FEATURE20 June 2013

Data exchange

Features UK

Big Brother Watch’s Nick Pickles discusses the pros and cons of the personal information economy. Interview by Simon Miller.

Stories about data are rarely out of the news these days: whether it’s technologists extolling the virtues of big data, governments promising to open up their archives or privacy groups sounding the alarm about how much personal information is now up for grabs by private interests.

Among those urging caution is Nick Pickles, director of Big Brother Watch. Pickles says that, from mobile phones to London Underground Oyster cards and contactless payments, there is a huge amount of data now linked to our identity.

“The whole point of buying paper train tickets or paying in cash was that you couldn’t get to such a degree of granularity where you could understand what specific people do. But now you can look at what tube stations they commute through, what newspapers they have subscriptions to, whether they shop at Sainsbury’s or Waitrose or Harrods – all through the transaction data that people generate through their lives,” he says.

Theoretically, of course, sharing this data has benefits for consumers. Survey results published this week by IPG Mediabrands and Microsoft show that 48% of consumers realise that their digital identity has value; that 45% of consumers were open to sharing their digital data in exchange for better ads; and that 59% of consumers were willing to buy a product or service from a brand that offered a reward in exchange for their digital data.

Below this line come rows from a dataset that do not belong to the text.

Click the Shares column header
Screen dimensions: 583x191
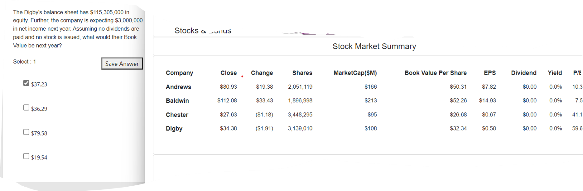click(302, 73)
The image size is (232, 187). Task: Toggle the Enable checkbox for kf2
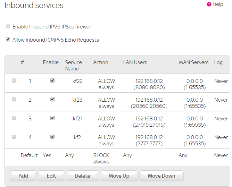tap(52, 137)

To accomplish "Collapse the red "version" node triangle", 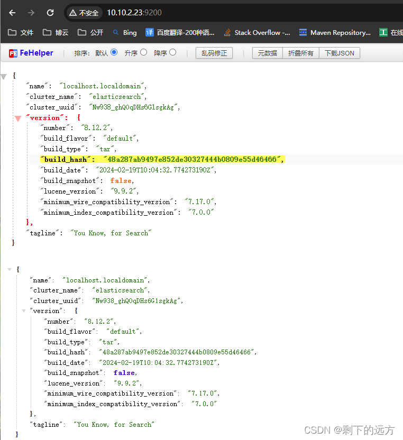I will click(x=18, y=118).
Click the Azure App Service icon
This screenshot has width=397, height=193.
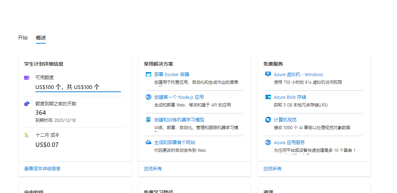pos(268,142)
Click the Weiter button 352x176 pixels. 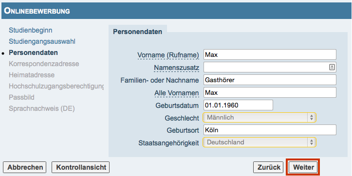[x=303, y=167]
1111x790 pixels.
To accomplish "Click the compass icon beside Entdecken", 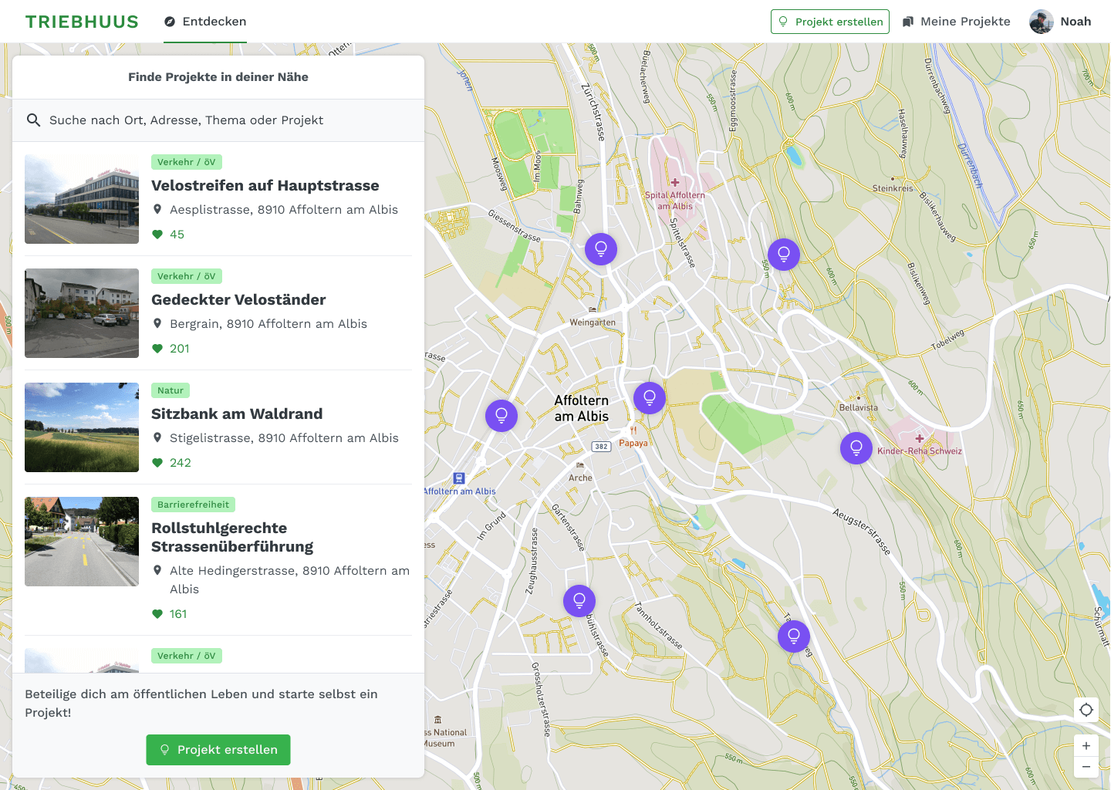I will pyautogui.click(x=169, y=22).

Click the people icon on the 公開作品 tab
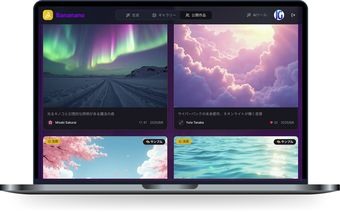[x=187, y=15]
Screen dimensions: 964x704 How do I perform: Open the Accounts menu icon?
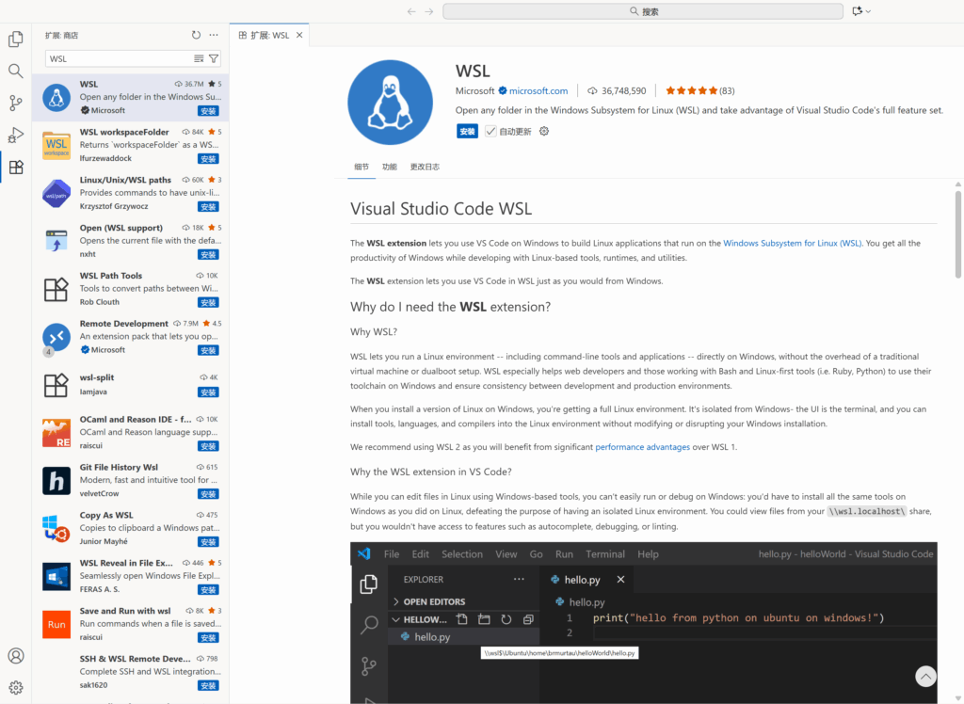(x=15, y=656)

Pickles acknowledges that there is an implicit trade-off between ‘free’ services and data collection – as is the case with Google services, for example. However, he says others are monetising data despite being paid for services rendered.

“If you are a mobile phone company and you want to [use customer data] to improve your service that’s fine,” says Pickles. “But you shouldn’t be charging someone else to access that data.

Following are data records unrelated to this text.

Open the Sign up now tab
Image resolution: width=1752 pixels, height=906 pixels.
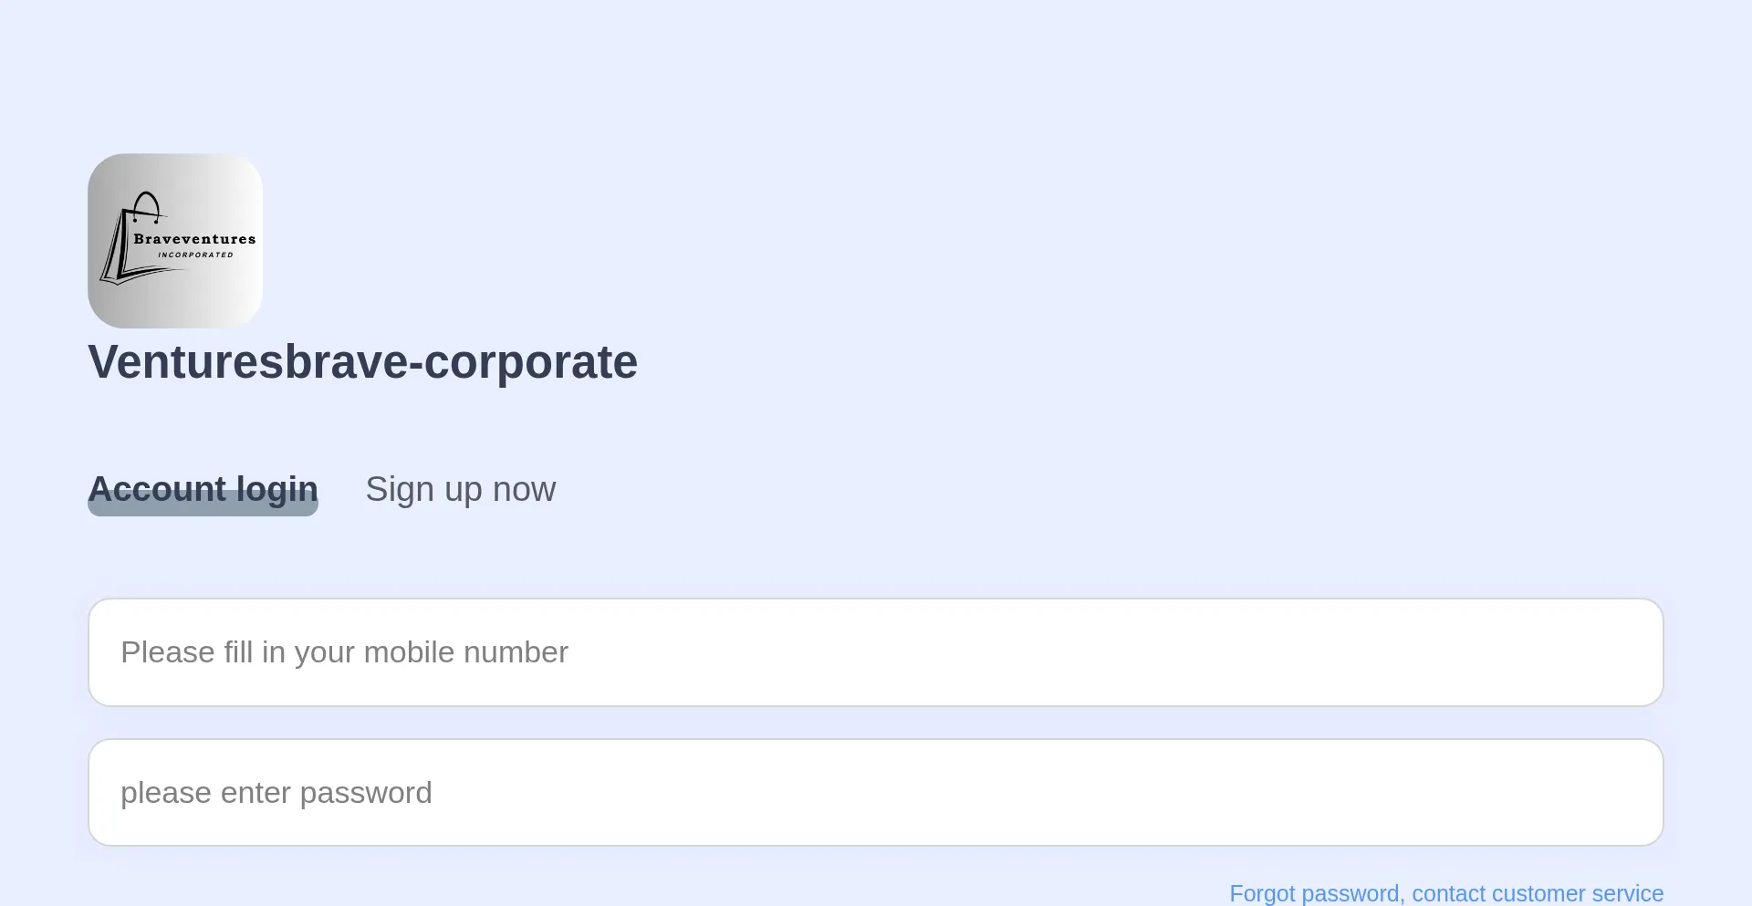coord(460,490)
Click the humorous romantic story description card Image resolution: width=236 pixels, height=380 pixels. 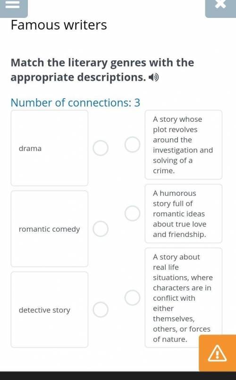point(184,213)
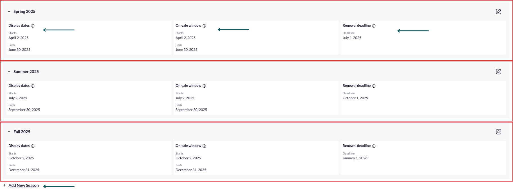Show info for Summer On-sale window
The height and width of the screenshot is (191, 513).
click(205, 86)
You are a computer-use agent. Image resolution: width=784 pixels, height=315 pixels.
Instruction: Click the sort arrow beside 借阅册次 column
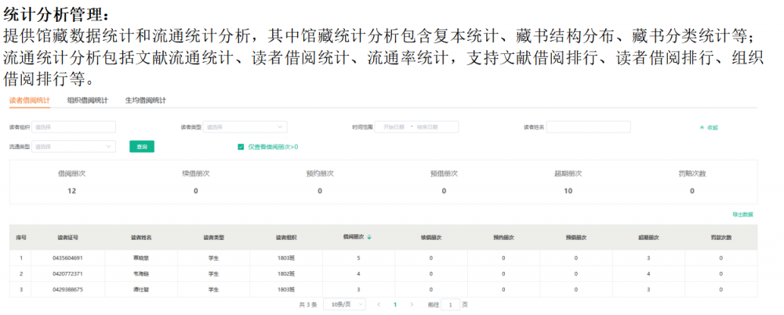(369, 237)
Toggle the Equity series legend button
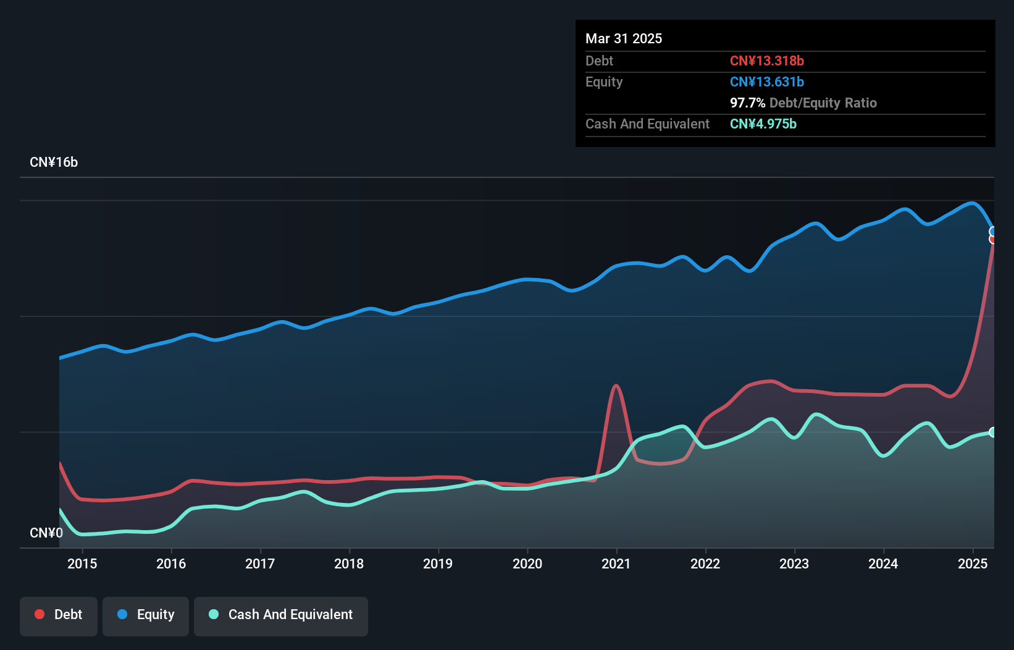Viewport: 1014px width, 650px height. [146, 615]
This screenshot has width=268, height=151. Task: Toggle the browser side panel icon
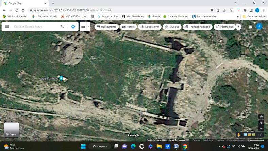click(251, 10)
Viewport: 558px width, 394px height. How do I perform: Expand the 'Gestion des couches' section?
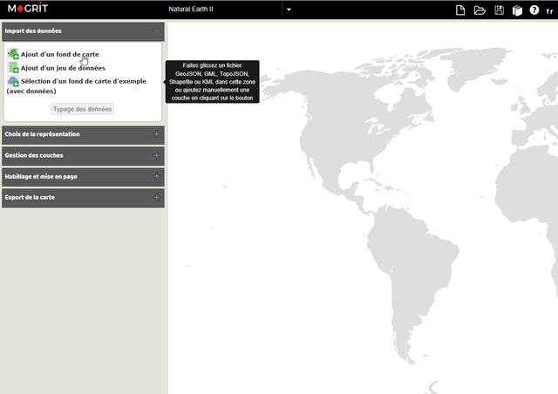[156, 155]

“If the money is flowing into the company that holds this data, the likelihood is that the data is not being used for the benefit of its customers, but for someone else’s customers.

“People expect their privacy to be respected and as soon as companies start to get near the profiteering line, trust breaks down and you start to lose customers. And companies that sell themselves as privacy-friendly will take those customers away.”

Pickles thinks that as consumers become more concerned about the use of their data, services will spring up to help people manage their data and monetise it.

“That’s taking us back to a model 15 years ago where companies had to pay money [to get data] in the first place,” he says.